Juan Zarate, senior adviser at the Center for Strategic and International Studies and also on the board of advisers for Coinbase, told the weekly news magazine that virtual currencies pose a challenge. It runs contrary to the fundamentals of transparency and accountability that have been built over the last three decades to tackle terrorism, human trafficking, money-laundering and many other types of criminal activity.
Is FBI hacking Bitcoin users’ computers?
This new information will inadvertently provide an answer to the suspicion held previously that some agencies of the U.S. government have made moves that suggest Bitcoin users are being targeted for unconfirmed reasons.
There were reports that a revised Rule 41 would allow the FBI to use a single warrant to hack an indefinite number of computers anywhere in the world. The rule, which will offer authorities an expansion of power over taxable pools of hidden assets such as cryptocurrencies, has been a cause for concern over privacy especially for Bitcoiners who use Tor or its equivalent.
Bitcoin Core Developer and Advisor to Coinkite, Peter Todd, previously stated that the FBI wants “zero security systems with zero privacy” despite the fact that they are not separate concepts.
War on terrorism or war on virtual currencies?
The Internal Revenue Service had also sought to have the personal data of millions of users of the Coinbase cryptocurrency exchange, which some experts have said initiated, in a way, the effort to pull digital currencies like Bitcoin into the mainstream. The IRS issued a blanket John Doe summons as part of the investigation.
Zarate notes that the U.S. is particularly concerned that terrorists and other enemies might create a powerful virtual currency that would be untrackable and would not require the global banking system which the U.S. uses to financially starve them.
However, no evidence has been found to prove that America’s enemies have tried to create a virtual currency.
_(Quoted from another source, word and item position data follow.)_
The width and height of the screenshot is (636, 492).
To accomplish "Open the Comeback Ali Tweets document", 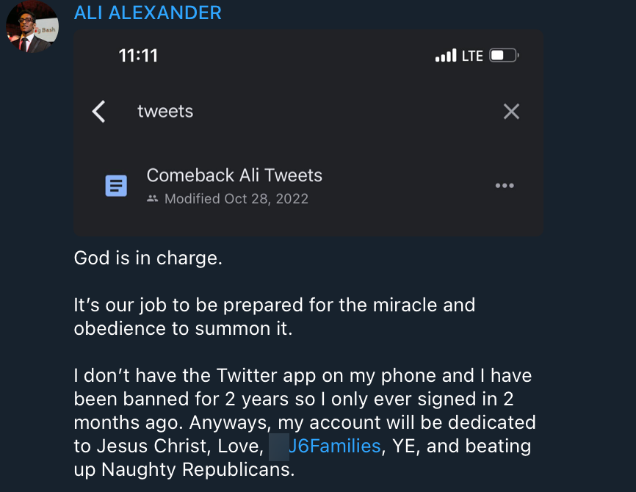I will [x=234, y=176].
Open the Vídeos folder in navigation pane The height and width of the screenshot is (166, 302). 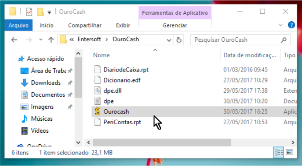pyautogui.click(x=40, y=130)
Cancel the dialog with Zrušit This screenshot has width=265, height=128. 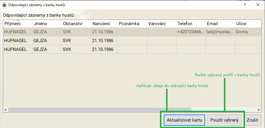pos(252,120)
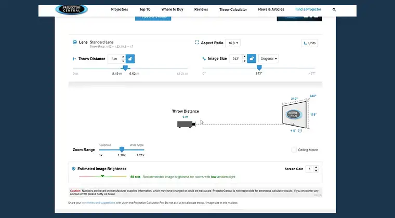Click the Estimated Image Brightness icon

click(x=73, y=169)
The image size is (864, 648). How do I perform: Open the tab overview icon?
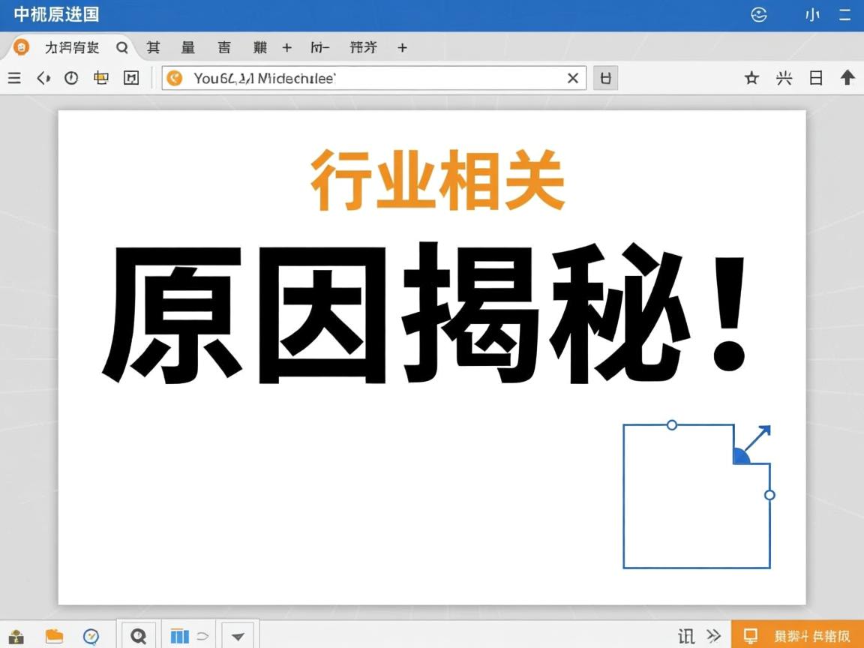click(x=101, y=77)
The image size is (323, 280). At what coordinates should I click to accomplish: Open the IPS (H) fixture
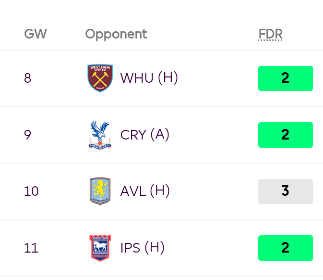pos(143,248)
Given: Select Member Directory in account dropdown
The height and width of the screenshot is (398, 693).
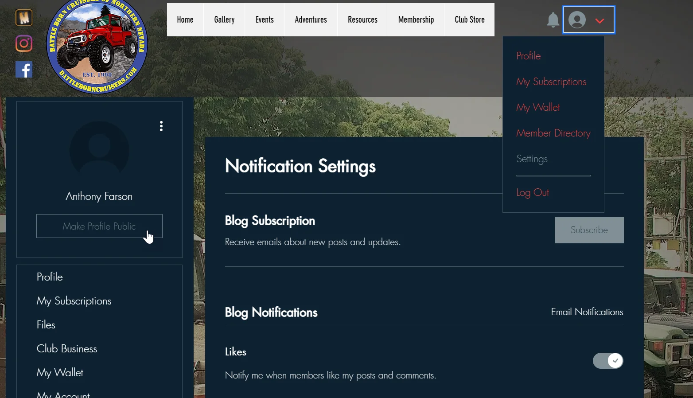Looking at the screenshot, I should point(553,133).
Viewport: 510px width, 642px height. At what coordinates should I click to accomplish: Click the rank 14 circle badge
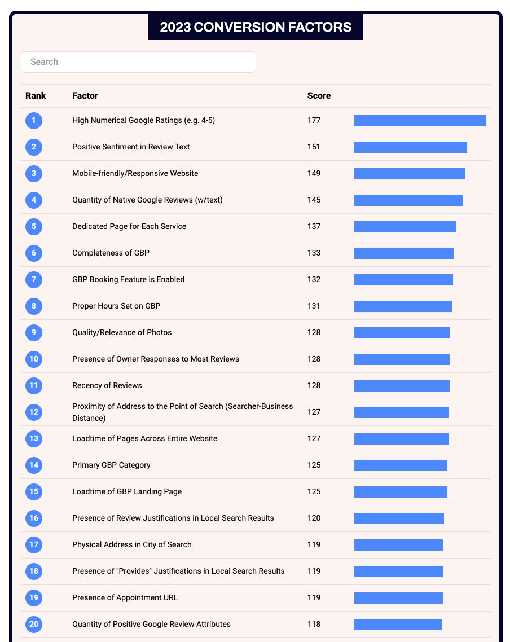pos(34,465)
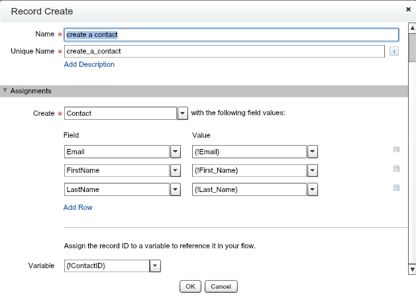
Task: Collapse the Assignments section
Action: tap(5, 91)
Despite an increased ability to access tools to design one in recent years, the effort at hand is to find ways to disrupt any new virtual currencies that might pop up for such criminal use.
According to Joshua Baron, an academic cryptographer and mathematician for RAND Corporation, one of the think tanks working with the U.S. government, the currency’s publicly visible ledger of transactions are too transparent to attract terrorists, criminals or enemies of the state.